## [PROBLEM STATEMENT]
Copy every line of the entries below, from the line containing "Task: Click the arrow" down to the end of the entries, both ends included. Leave the pictures out of your copy.

[Dataset excerpt]
○ ○ ○ ○ ○

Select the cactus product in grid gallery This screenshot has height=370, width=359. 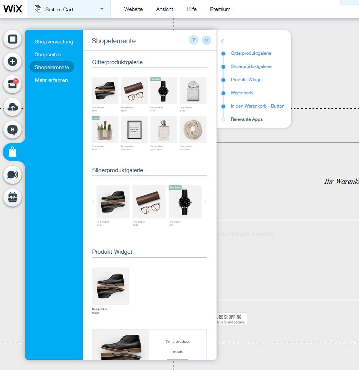pos(105,130)
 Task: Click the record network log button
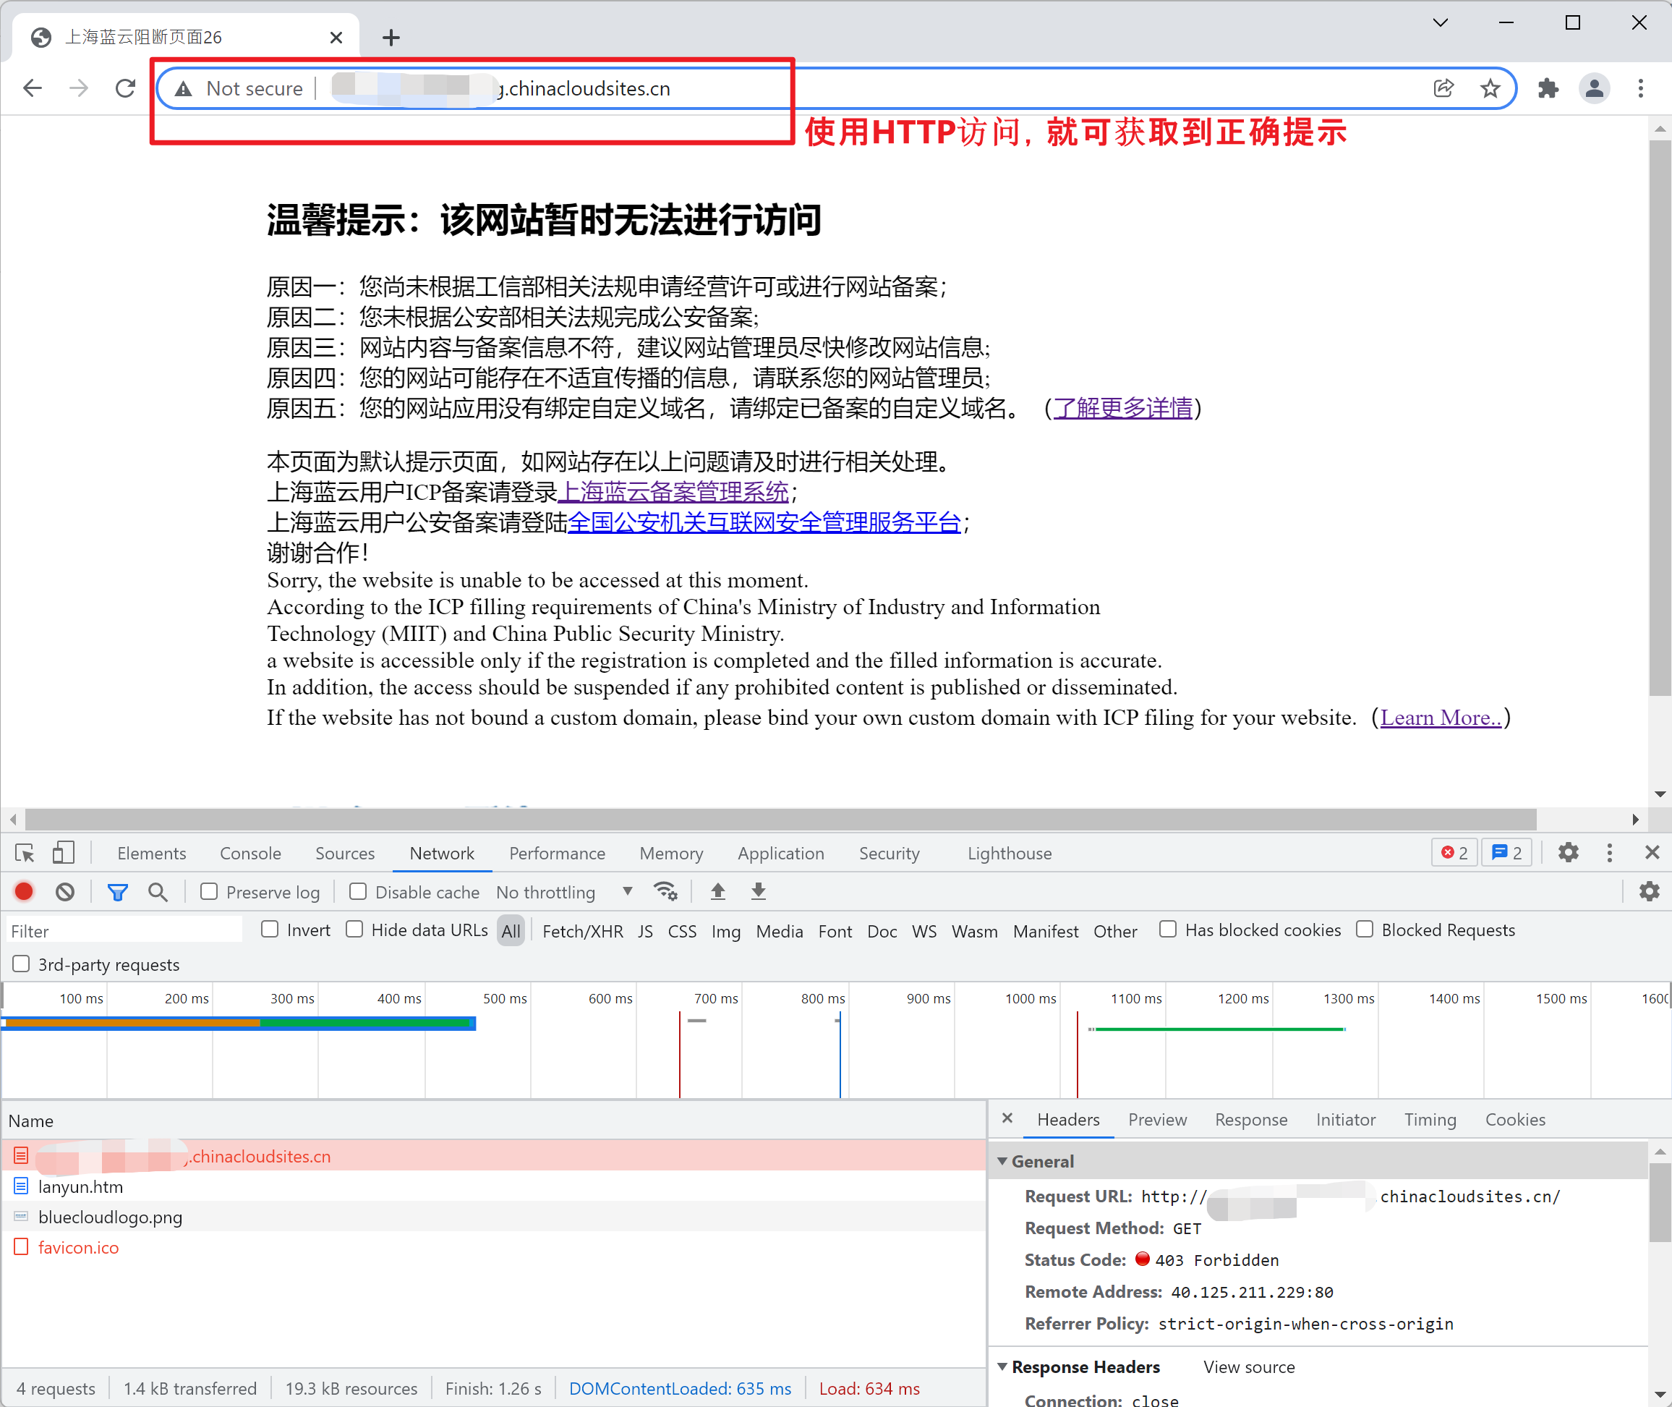tap(24, 892)
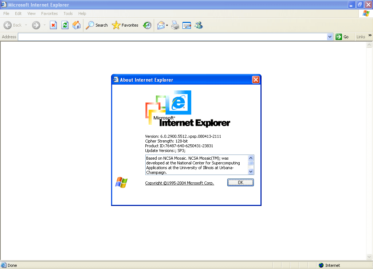
Task: Open the Favorites pane
Action: (125, 25)
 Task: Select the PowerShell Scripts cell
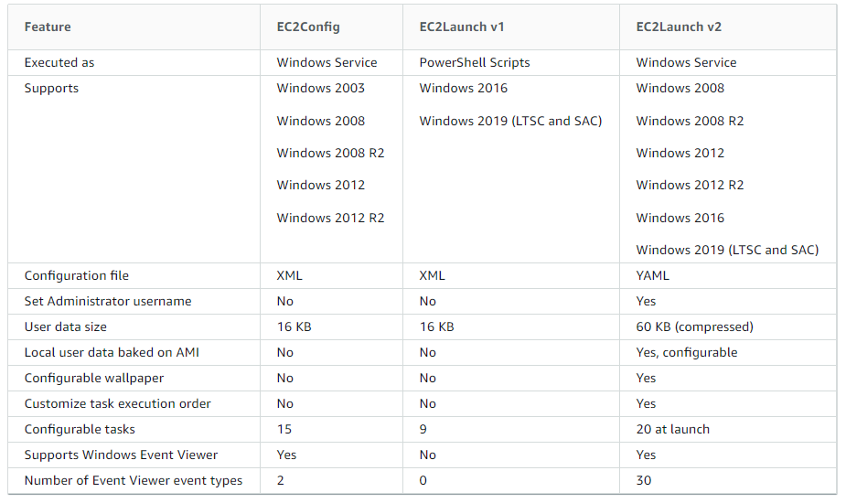click(475, 62)
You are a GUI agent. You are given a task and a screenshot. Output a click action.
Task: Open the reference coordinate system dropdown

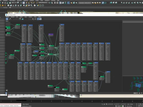tap(14, 3)

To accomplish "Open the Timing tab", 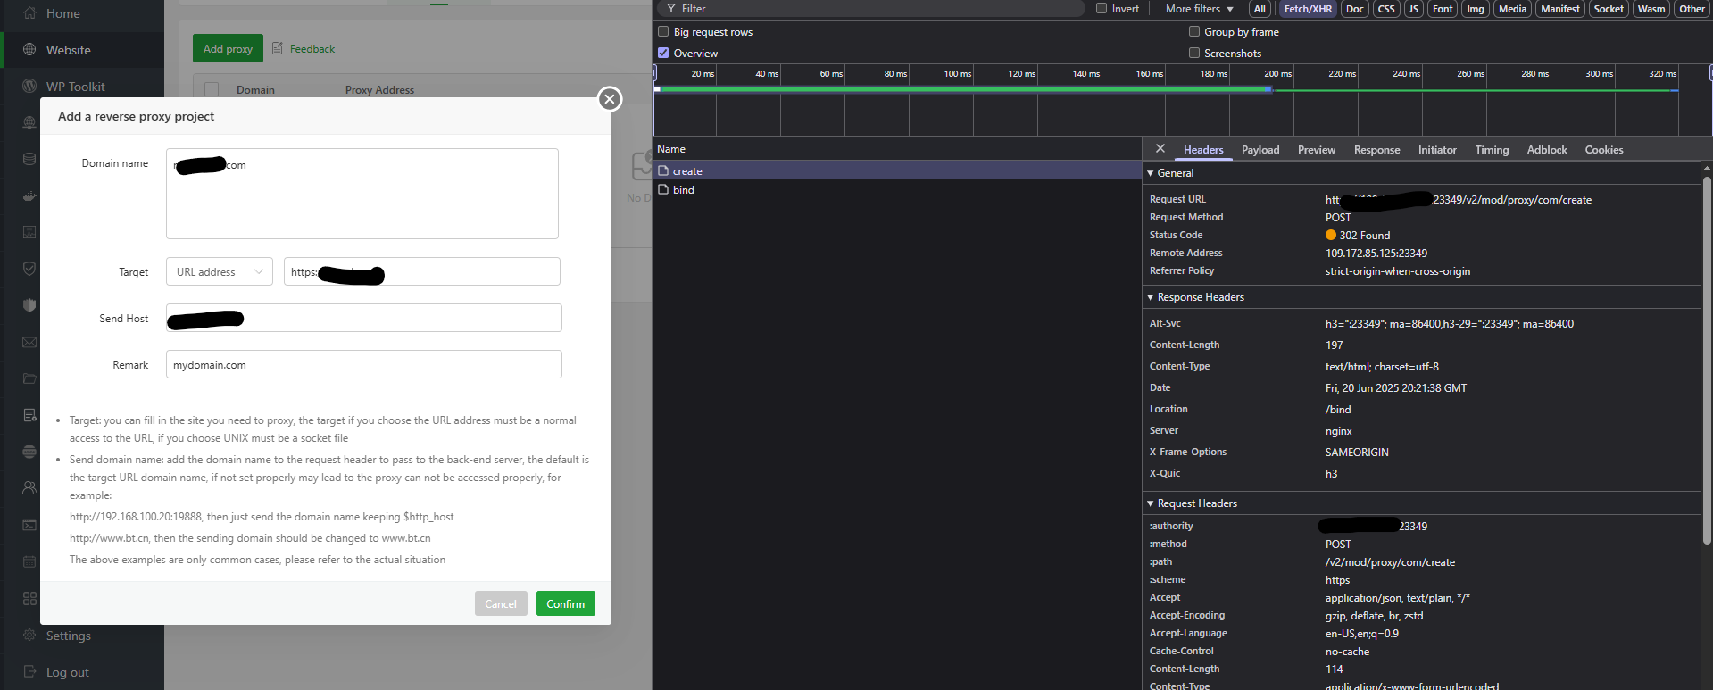I will [1491, 150].
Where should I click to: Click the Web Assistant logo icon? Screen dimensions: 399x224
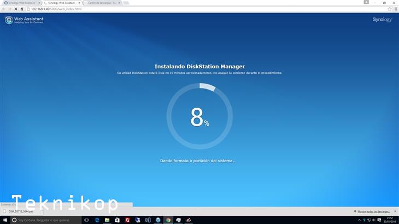point(9,20)
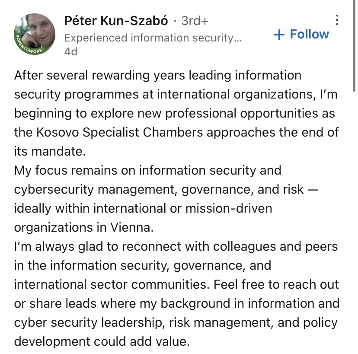Click the "4d" post timestamp
The width and height of the screenshot is (358, 354).
(x=70, y=51)
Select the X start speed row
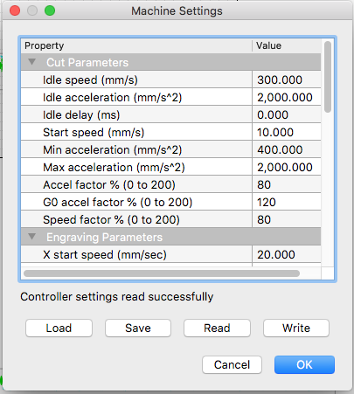Viewport: 354px width, 394px height. (170, 254)
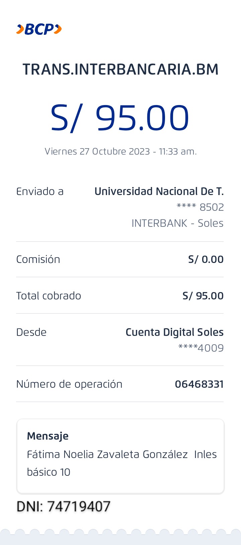
Task: Click the Total cobrado label
Action: point(49,296)
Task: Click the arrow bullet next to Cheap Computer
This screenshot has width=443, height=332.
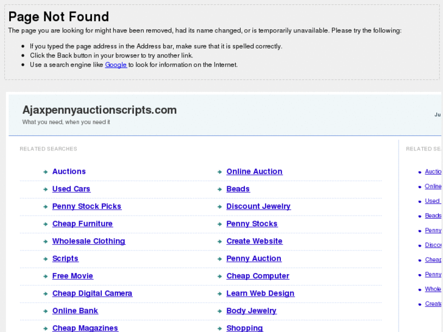Action: [219, 277]
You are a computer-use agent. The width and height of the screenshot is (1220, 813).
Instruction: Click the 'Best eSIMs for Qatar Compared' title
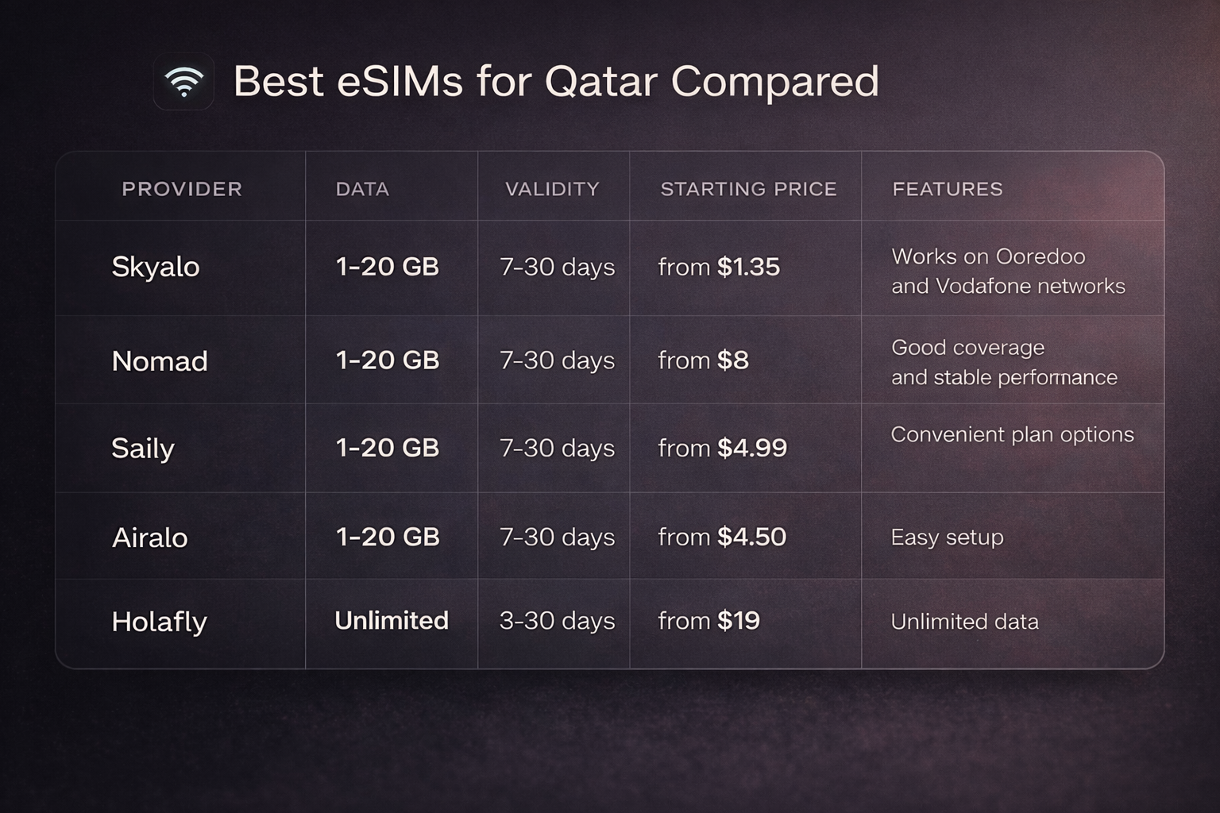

○ ○ ○ ○ ○

## [OUTPUT BELOW]
Task: Click the arrow bullet next to Cheap Computer
This screenshot has width=443, height=332.
Action: [219, 277]
You are a computer-use agent. The width and height of the screenshot is (1220, 813).
Instruction: Click the 'Best eSIMs for Qatar Compared' title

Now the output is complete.